When the line containing "公司資訊 (1071, 1188)" is found in the data below, copy it and each line after it through the line containing "Nie (1112, 389)", exactly and with no others.

[DATA EXTRACT — start]

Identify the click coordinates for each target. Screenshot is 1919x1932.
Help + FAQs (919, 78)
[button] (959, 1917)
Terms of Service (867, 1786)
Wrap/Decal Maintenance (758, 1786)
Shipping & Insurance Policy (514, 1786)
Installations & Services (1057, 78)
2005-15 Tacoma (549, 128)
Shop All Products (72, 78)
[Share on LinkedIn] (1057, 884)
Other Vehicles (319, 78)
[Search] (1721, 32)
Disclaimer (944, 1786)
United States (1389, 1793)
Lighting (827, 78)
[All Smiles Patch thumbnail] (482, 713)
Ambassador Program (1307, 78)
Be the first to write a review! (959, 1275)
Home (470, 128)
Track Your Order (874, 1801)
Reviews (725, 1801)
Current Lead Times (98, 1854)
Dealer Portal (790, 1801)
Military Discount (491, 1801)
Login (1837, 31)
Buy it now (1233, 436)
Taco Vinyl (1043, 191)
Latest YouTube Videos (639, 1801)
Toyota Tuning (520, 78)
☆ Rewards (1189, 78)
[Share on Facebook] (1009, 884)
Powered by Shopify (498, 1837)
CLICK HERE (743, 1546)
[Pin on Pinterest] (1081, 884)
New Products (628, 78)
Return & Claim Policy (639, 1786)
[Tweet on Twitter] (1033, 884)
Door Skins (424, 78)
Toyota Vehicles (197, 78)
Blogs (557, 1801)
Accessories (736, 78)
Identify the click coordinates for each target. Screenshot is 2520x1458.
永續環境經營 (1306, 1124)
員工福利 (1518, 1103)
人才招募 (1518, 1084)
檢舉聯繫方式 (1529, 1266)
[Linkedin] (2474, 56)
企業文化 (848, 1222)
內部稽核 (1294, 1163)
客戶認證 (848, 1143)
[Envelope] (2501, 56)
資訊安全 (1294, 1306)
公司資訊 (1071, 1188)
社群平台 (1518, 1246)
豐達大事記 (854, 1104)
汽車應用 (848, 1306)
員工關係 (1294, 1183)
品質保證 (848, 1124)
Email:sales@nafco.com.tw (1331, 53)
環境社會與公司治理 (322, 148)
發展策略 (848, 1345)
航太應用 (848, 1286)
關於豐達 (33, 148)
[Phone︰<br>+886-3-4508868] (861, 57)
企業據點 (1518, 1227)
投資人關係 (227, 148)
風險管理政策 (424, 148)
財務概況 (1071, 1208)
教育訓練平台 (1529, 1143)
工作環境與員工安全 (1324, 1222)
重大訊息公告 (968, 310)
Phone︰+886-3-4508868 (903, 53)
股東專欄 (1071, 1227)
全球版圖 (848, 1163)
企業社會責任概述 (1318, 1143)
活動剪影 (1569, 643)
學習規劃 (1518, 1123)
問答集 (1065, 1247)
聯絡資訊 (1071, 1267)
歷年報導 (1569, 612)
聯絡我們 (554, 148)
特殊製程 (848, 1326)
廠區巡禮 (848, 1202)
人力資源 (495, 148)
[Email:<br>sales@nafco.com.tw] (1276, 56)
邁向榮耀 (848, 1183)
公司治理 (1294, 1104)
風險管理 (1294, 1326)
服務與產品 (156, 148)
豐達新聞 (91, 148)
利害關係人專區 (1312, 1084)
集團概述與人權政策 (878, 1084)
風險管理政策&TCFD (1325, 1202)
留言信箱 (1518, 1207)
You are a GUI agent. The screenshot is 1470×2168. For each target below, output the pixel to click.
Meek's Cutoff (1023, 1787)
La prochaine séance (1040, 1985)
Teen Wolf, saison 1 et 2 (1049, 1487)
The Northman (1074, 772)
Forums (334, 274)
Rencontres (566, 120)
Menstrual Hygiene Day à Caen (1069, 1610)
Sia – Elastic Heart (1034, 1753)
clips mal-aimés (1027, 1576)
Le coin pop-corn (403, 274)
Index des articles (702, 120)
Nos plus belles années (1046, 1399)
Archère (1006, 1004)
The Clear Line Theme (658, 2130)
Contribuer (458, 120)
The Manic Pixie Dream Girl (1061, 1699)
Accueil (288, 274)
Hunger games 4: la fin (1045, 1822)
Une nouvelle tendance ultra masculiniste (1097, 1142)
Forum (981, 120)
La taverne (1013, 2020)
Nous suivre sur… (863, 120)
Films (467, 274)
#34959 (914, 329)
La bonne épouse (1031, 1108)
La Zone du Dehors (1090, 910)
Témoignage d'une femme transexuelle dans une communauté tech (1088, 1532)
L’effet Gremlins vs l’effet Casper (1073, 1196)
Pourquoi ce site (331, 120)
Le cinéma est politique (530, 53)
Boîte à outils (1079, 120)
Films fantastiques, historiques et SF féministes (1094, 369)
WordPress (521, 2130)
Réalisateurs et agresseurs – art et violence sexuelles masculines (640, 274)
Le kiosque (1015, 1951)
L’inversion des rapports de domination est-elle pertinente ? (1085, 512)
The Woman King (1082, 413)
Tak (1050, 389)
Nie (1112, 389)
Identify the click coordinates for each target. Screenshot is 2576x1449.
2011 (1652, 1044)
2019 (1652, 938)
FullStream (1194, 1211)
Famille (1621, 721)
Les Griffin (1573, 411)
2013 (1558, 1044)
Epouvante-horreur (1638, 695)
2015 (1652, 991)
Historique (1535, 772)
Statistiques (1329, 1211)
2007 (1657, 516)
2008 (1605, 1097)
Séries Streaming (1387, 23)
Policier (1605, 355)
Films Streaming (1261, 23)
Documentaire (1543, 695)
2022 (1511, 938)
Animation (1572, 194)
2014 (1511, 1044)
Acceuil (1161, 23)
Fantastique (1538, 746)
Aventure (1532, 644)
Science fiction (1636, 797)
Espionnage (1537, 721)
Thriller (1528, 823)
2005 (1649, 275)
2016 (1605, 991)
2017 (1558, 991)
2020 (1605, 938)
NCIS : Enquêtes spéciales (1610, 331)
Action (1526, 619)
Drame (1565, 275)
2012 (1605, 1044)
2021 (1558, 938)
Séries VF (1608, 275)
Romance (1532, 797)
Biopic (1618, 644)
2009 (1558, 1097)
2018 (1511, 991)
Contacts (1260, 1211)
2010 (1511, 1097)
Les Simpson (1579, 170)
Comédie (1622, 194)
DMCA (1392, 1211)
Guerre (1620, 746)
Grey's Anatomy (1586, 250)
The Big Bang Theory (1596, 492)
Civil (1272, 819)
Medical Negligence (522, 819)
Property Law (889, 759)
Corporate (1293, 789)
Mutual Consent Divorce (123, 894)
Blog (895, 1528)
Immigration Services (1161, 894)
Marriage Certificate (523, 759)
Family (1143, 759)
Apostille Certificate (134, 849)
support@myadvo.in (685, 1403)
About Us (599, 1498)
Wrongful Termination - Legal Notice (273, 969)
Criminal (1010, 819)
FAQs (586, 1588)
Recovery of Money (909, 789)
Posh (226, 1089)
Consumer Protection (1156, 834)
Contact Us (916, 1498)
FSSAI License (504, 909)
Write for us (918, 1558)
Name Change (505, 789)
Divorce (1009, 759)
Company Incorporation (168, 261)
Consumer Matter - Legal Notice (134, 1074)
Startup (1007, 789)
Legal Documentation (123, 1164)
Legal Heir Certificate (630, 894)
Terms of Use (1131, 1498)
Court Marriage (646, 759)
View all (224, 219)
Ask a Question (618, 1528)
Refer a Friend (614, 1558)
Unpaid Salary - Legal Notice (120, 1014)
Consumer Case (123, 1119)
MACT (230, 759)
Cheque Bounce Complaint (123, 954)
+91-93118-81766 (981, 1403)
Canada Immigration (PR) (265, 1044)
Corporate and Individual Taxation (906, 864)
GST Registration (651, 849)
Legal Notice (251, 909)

[DATA EXTRACT — finish]

RESULT
公司資訊 (1071, 1188)
社群平台 (1518, 1246)
豐達大事記 (854, 1104)
汽車應用 (848, 1306)
員工關係 (1294, 1183)
品質保證 (848, 1124)
Email:sales@nafco.com.tw (1331, 53)
環境社會與公司治理 (322, 148)
發展策略 (848, 1345)
航太應用 (848, 1286)
關於豐達 (33, 148)
[Phone︰<br>+886-3-4508868] (861, 57)
企業據點 (1518, 1227)
投資人關係 (227, 148)
風險管理政策 (424, 148)
財務概況 (1071, 1208)
教育訓練平台 (1529, 1143)
工作環境與員工安全 (1324, 1222)
重大訊息公告 (968, 310)
Phone︰+886-3-4508868 (903, 53)
股東專欄 (1071, 1227)
全球版圖 (848, 1163)
企業社會責任概述 (1318, 1143)
活動剪影 (1569, 643)
學習規劃 (1518, 1123)
問答集 (1065, 1247)
聯絡資訊 (1071, 1267)
歷年報導 (1569, 612)
聯絡我們 (554, 148)
特殊製程 (848, 1326)
廠區巡禮 (848, 1202)
人力資源 (495, 148)
[Email:<br>sales@nafco.com.tw] (1276, 56)
邁向榮耀 (848, 1183)
公司治理 (1294, 1104)
風險管理 (1294, 1326)
服務與產品 (156, 148)
豐達新聞 (91, 148)
利害關係人專區 (1312, 1084)
集團概述與人權政策 (878, 1084)
風險管理政策&TCFD (1325, 1202)
留言信箱 (1518, 1207)
You are a GUI agent. The screenshot is 1470×2168. For each target below, output the pixel to click.
Meek's Cutoff (1023, 1787)
La prochaine séance (1040, 1985)
Teen Wolf, saison 1 et 2 (1049, 1487)
The Northman (1074, 772)
Forums (334, 274)
Rencontres (566, 120)
Menstrual Hygiene Day à Caen (1069, 1610)
Sia – Elastic Heart (1034, 1753)
clips mal-aimés (1027, 1576)
Le coin pop-corn (403, 274)
Index des articles (702, 120)
Nos plus belles années (1046, 1399)
Archère (1006, 1004)
The Clear Line Theme (658, 2130)
Contribuer (458, 120)
The Manic Pixie Dream Girl (1061, 1699)
Accueil (288, 274)
Hunger games 4: la fin (1045, 1822)
Une nouvelle tendance ultra masculiniste (1097, 1142)
Forum (981, 120)
La taverne (1013, 2020)
Nous suivre sur… (863, 120)
Films (467, 274)
#34959 (914, 329)
La bonne épouse (1031, 1108)
La Zone du Dehors (1090, 910)
Témoignage d'une femme transexuelle dans une communauté tech (1088, 1532)
L’effet Gremlins vs l’effet Casper (1073, 1196)
Pourquoi ce site (331, 120)
Le cinéma est politique (530, 53)
Boîte à outils (1079, 120)
Films fantastiques, historiques et SF féministes (1094, 369)
WordPress (521, 2130)
Réalisateurs et agresseurs – art et violence sexuelles masculines (640, 274)
Le kiosque (1015, 1951)
L’inversion des rapports de domination est-elle pertinente ? (1085, 512)
The Woman King (1082, 413)
Tak (1050, 389)
Nie (1112, 389)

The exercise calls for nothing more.